Rancangan itu adalah rancangan Pasar Johar yang direncanakan sejak awal tahun 1930. Merupakan penggabungan dari pasar-pasar yang telah ada di kawasan pusat pemerintahan Kanjengan Semarang. Pembangunannya dilaksanakan secara bertahap. Intinya menyatukan lima pasar dalam satu labirin. Pasar disatukan adalah Pasar Johar, Pasar Pedamaran, Pasar Benteng, Pasar Jurnatan, dan Pasar Pekojan. Lahan yang diambil termasuk bekas rumah penjara, beberapa toko yang menyelip di antara kawasan, sebagian halaman Kanjengan, dan sebagian alun-alun. Pembangunan Pasar Johar “baru” ditujukan untuk menjadi pasar sentral, yang akhirnya berkembang menjadi pusat perdagangan dalam skala lokal maupun regional.
Sore 80 tahun kemudian. Pasar Johar diselimuti bau sampah menyengat. Kaki juga mesti lincah menapak di jalan yang terendam air. Salah langkah bisa terjebak dalam selokan air yang kotor dan bau. “Kalau kaki gampang gatal, lebih baik pakai sepatu seperti itu kalau ke Johar,” kata seorang pedagang menunjuk tukang sampah yang mengenakan sepatu bot.
Para pedagang di Pasar Johar seperti pasrah pada rob atau air pasang laut yang kian parah. Mereka beraktivitas di pasar yang sering tergenang air rob itu tanpa alas kaki. Prioritas mereka adalah mengamankan dagangan agar tidak terjatuh di air.
Pasar Johar Semarang di Tahun 1930
Kendaraan yang melintas di dalam pasar menambah keruwetan. Sebagaimana pasar tradisional di kota-kota besar, para copet yang mencari mangsa membuat Pasar Johar semakin ditinggalkan.
Ketua Forum Pedagang Pasar Tradisional Semarang, Agus Setianto, mengaku pernah berupaya mengadukan kondisi Pasar Johar yang kian parah dengan rob itu ke pemerintah, baik Pemerintah Kota Semarang maupun Pemerintah Provinsi Jawa Tengah. Namun tidak pernah mendapat tanggapan dan tindakan yang berarti.
“Sementara ini pemerintah belum memperhatikan dengan serius nasib pedagang pasar tradisional. Pasar tradisional seakan-akan dibiarkan mangkrak. Lihat saja, tidak ada lahan parkir di sini. Belum lagi rob yang setiap hari menerjang. Betul-betul ingin mematikan kami,” ujar Agus.
Berbeda dari kondisi buruk pasar tradisional, pasar modern menawarkan suasana nyaman dan aman.
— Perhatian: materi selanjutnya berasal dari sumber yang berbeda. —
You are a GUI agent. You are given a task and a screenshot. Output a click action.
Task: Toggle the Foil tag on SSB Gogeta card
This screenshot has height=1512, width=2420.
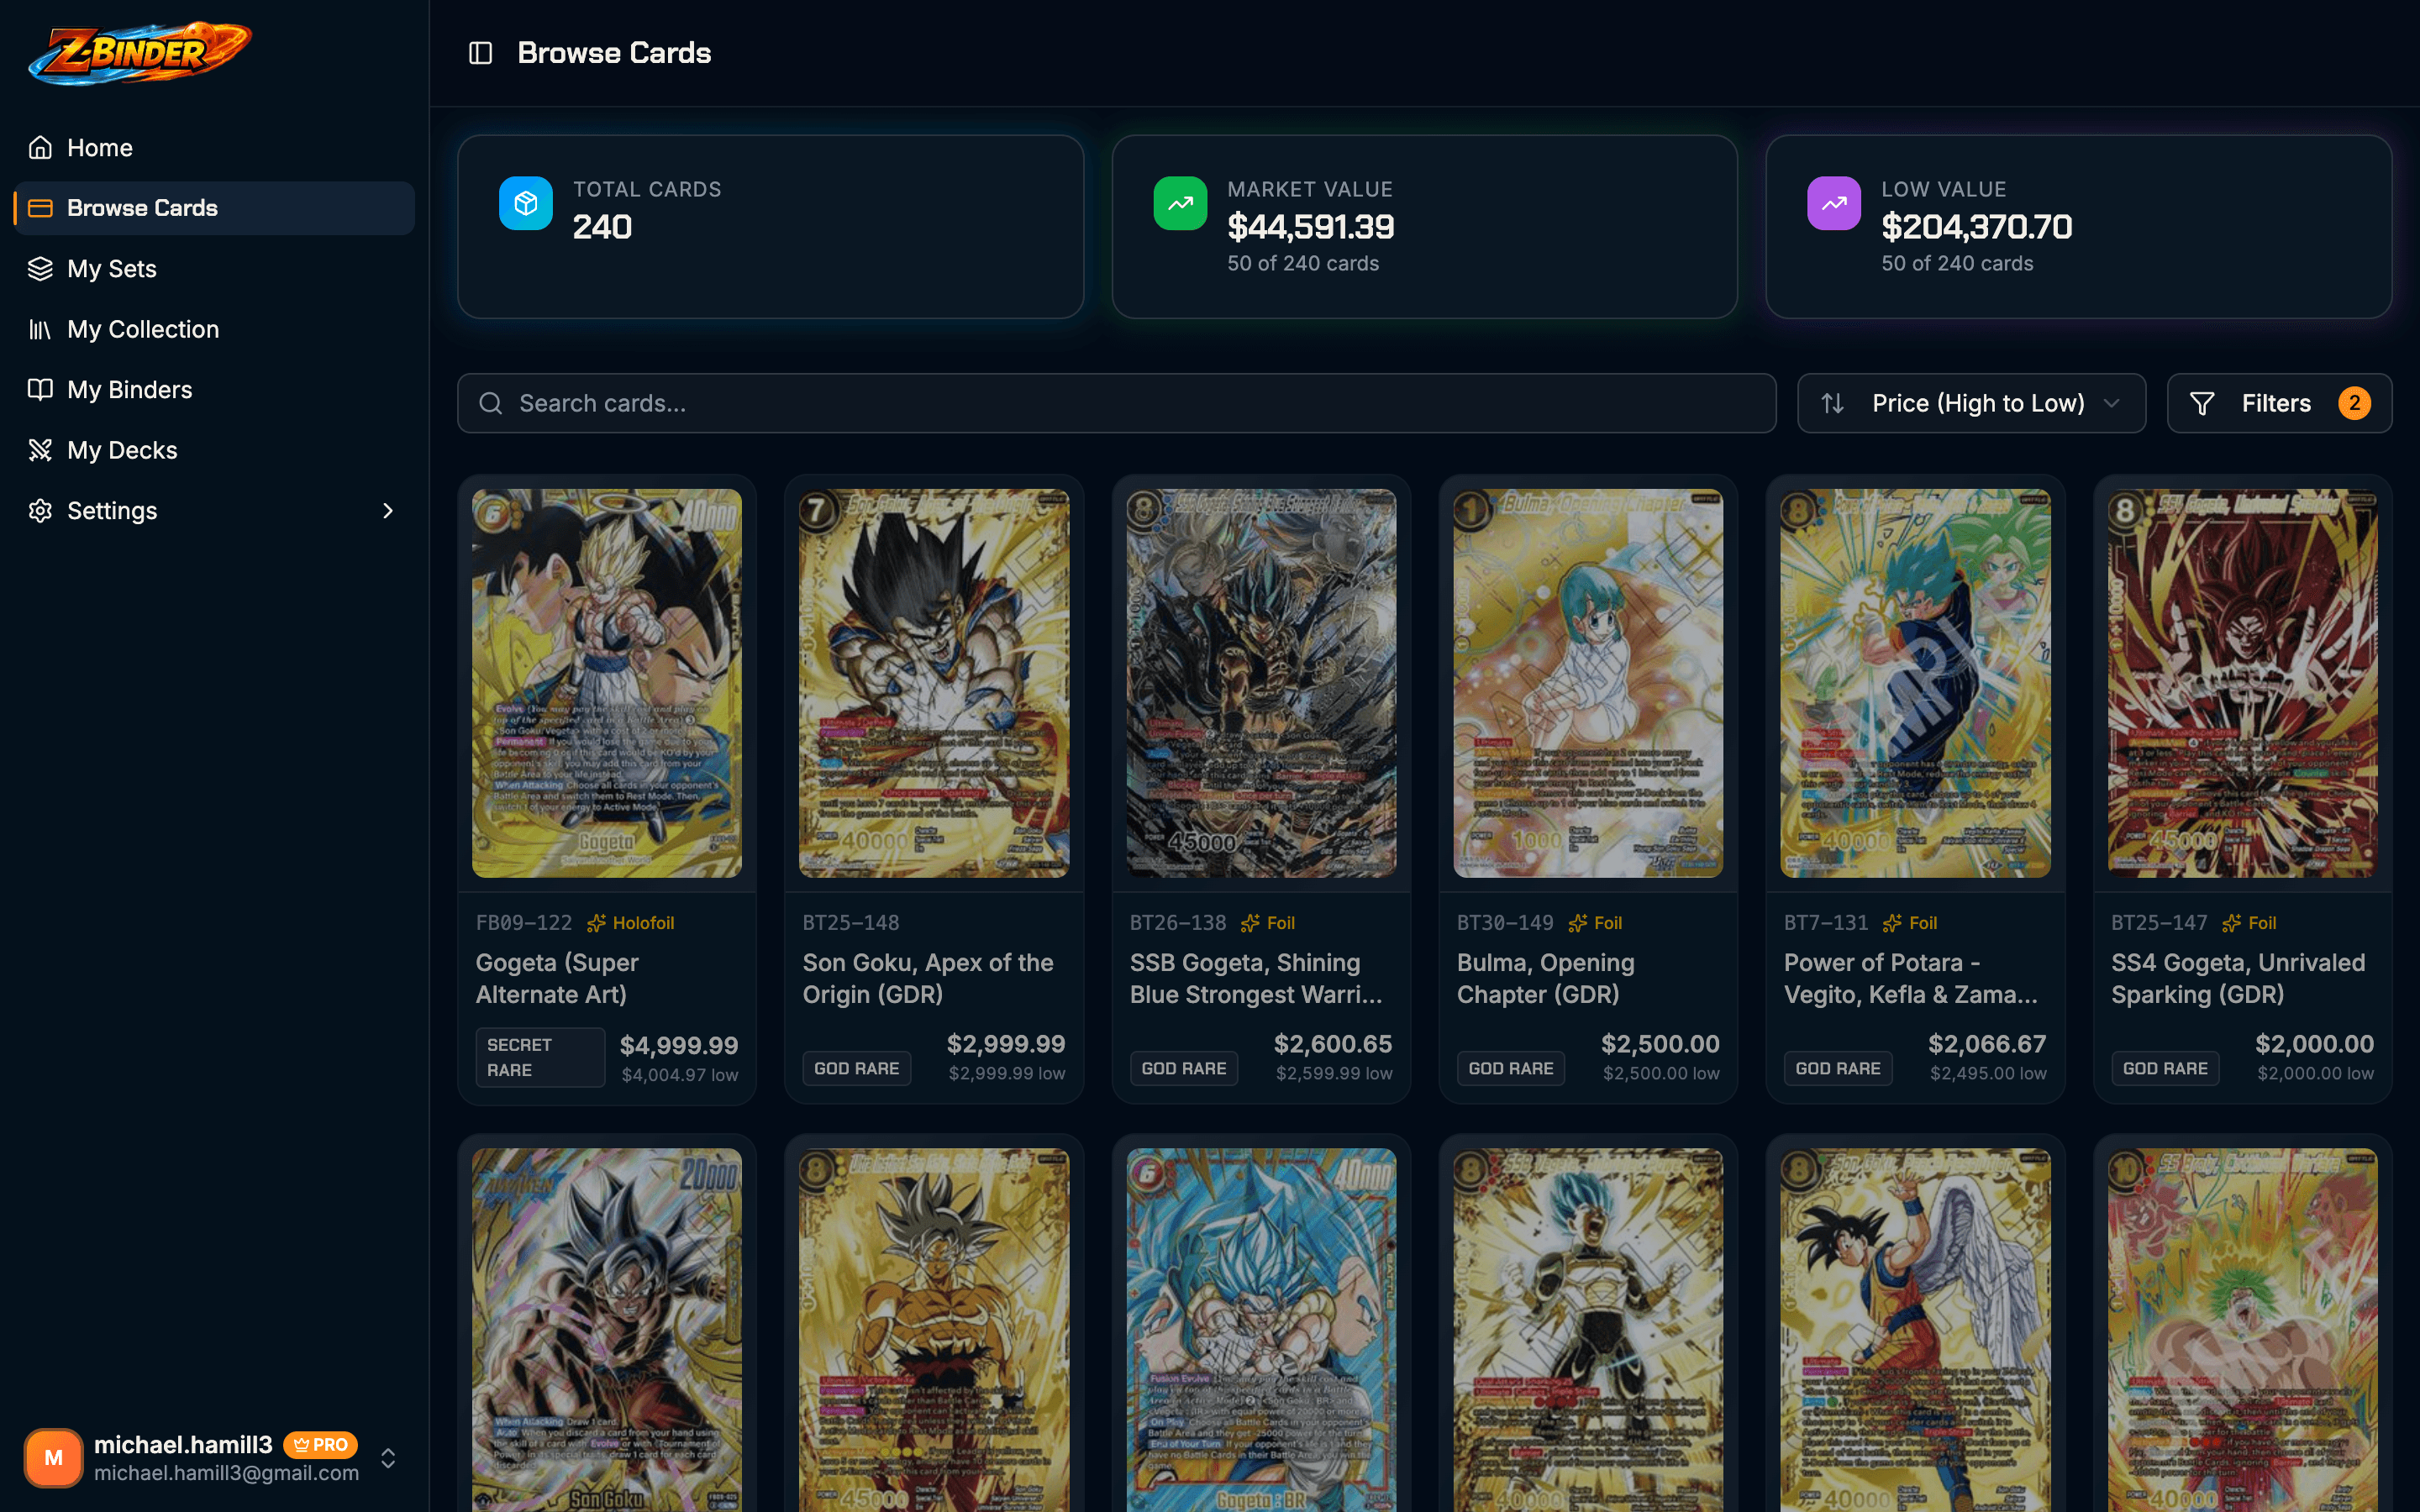(1268, 922)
Pendingin ruangan dan alunan musik sayup-sayup memanjakan para pembeli.
Pipit, seorang ibu muda, mengaku nyaman berbelanja di pasar modern. Dia selalu membeli kebutuhan rumah di pasar modern. “Soalnya nggak perlu nawar. Saya nggak bisa nawar. Udah gitu tempatnya adem, nggak bau. Pokoknya bersih. Saya lebih seneng belanja di sini. Saya pernah ke Pasar Johar karena katanya lebih murah. Ternyata sama saja. Kalau tidak pintar nawar, ya dapat mahal. Bau lagi,” ujarnya.
Kemunculan pasar-pasar modern yang menawarkan kenyamanan memang berdampak buruk terhadap para pedagang pasar tradisional. Suliyah, yang sudah sepuluh tahun berdagang buah, mengaku pembeli berkurang sejak kemunculan pasar-pasar modern. “Kita kan pedagang kecil, otomatis agak turun pendapatannya.Tapi kita pasrah, rezeki kan sudah ada yang mengatur,” tutur Suliyah yang diamini teman-temannya.
Perda Perlindungan
Setelah terus mendapatkan protes dari para pedagang, akhirnya DPRD Jawa Tengah mencoba membuat peraturan daerah yang diklaim untuk melindungi pedagang tradisional.
Namun, anggota DPRD Nunik Sriyuningsih, mengatakan dalam rancangan perda yang tengah dibahas itu poin yang menyatakan perlindungan terhadap pedagang pasar tradisional hanya ada dalam pengaturan jam buka bagi pasar modern.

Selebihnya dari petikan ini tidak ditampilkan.